Well that not insignificant point that stood out to me which is contrary to such reliable sources and that nobody objected to just made me wonder. Sorry.
Pa Annoyed has made it a point to object of course. And, point out the rather interesting interpretation.
It doesn’t matter to you that I said, and now for a 3rd time I could have should have whatever been more specific.
This is my direct-experienced opinion of you: you have a very thin-skinned ego. And these are my presumptuous opinions: I doubt you’re capable of healthy bonding relationships in the flesh; and the idea of looking in the mirror must be hell.

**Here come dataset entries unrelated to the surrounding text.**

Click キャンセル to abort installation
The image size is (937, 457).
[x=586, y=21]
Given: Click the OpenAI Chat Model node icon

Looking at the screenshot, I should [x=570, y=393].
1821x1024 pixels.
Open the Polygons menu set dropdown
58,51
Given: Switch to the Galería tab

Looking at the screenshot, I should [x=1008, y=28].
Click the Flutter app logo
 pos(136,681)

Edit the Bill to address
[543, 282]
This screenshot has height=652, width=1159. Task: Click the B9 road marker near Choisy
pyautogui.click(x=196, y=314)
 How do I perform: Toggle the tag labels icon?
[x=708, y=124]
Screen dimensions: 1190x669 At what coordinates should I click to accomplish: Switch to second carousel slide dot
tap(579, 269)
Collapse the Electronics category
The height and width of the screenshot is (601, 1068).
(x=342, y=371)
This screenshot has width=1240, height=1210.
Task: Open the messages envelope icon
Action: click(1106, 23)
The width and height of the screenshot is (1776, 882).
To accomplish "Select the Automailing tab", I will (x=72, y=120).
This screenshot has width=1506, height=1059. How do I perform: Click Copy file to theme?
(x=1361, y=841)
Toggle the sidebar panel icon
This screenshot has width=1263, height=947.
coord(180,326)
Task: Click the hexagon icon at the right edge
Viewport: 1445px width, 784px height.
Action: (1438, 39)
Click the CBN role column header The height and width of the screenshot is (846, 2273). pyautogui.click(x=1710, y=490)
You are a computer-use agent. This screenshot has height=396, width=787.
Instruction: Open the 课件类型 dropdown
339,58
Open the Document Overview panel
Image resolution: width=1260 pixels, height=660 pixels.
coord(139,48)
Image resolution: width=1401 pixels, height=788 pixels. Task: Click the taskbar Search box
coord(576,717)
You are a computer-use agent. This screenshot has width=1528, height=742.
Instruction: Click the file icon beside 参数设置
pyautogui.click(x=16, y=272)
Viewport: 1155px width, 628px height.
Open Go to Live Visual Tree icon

Magnetic north its a very pertinant point, that angle is the bottom line for their anti-war propoganda. In the US that’s been the MO, along with Coalition-caused ‘civilian casualties/atrocities’. There is excellent and extensive info I believe linked from Yon’s site on all that has been accomplished in infrastructure, health, schooling ect. Its well surpassed Saddam’s era.
“But that assumes their intention is to inform and educate.”
Pa, remember they’re just pointing ‘newsworthy’ facts as neutral observers.
http://www.yougov.com/archives/pdf/results%2007%2008%2010%20Iraq.xls.pdf
YouGov poll results on Irag and Afghanistan. I see 6% of Britons think our army is winning in Afghanistan, 39% say victory is possible, 36% say victory is impossible.